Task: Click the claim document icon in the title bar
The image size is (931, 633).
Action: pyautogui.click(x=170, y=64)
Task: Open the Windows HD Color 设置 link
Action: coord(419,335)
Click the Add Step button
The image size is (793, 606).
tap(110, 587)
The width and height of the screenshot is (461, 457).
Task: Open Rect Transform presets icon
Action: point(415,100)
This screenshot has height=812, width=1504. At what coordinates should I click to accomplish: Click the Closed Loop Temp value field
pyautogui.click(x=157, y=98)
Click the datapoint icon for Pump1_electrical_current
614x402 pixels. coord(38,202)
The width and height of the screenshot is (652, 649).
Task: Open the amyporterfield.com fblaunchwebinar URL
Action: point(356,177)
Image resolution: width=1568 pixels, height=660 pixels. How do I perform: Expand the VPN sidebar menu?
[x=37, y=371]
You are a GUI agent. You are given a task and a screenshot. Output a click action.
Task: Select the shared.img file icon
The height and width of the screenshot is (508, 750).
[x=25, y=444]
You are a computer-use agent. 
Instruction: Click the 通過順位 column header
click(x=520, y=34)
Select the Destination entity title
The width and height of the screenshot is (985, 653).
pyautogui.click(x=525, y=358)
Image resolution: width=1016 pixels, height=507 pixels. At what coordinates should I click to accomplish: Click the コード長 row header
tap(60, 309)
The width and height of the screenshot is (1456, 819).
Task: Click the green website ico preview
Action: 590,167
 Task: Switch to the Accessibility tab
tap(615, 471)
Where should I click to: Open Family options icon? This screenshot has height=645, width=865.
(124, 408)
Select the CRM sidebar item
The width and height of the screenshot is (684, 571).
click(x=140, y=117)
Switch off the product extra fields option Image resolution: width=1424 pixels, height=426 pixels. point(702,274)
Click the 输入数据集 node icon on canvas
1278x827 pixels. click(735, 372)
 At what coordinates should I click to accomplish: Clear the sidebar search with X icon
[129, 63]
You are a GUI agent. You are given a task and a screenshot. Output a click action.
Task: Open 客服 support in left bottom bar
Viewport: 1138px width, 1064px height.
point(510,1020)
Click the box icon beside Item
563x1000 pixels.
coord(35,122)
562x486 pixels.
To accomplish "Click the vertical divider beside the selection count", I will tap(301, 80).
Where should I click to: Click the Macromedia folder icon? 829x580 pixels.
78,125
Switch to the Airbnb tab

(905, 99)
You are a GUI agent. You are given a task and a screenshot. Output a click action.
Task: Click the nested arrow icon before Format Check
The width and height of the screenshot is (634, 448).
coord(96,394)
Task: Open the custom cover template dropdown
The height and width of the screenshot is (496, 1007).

* * * * *

» **Task brief**: Please copy the line that holds "Switch to the Airbnb tab" and each line under it through the last line above, exactly as they stand, adding nothing.

» **Solved problem**:
Switch to the Airbnb tab

(905, 99)
You are a GUI agent. You are given a task and a screenshot. Output a click action.
Task: Click the nested arrow icon before Format Check
The width and height of the screenshot is (634, 448).
coord(96,394)
Task: Open the custom cover template dropdown
The height and width of the screenshot is (496, 1007).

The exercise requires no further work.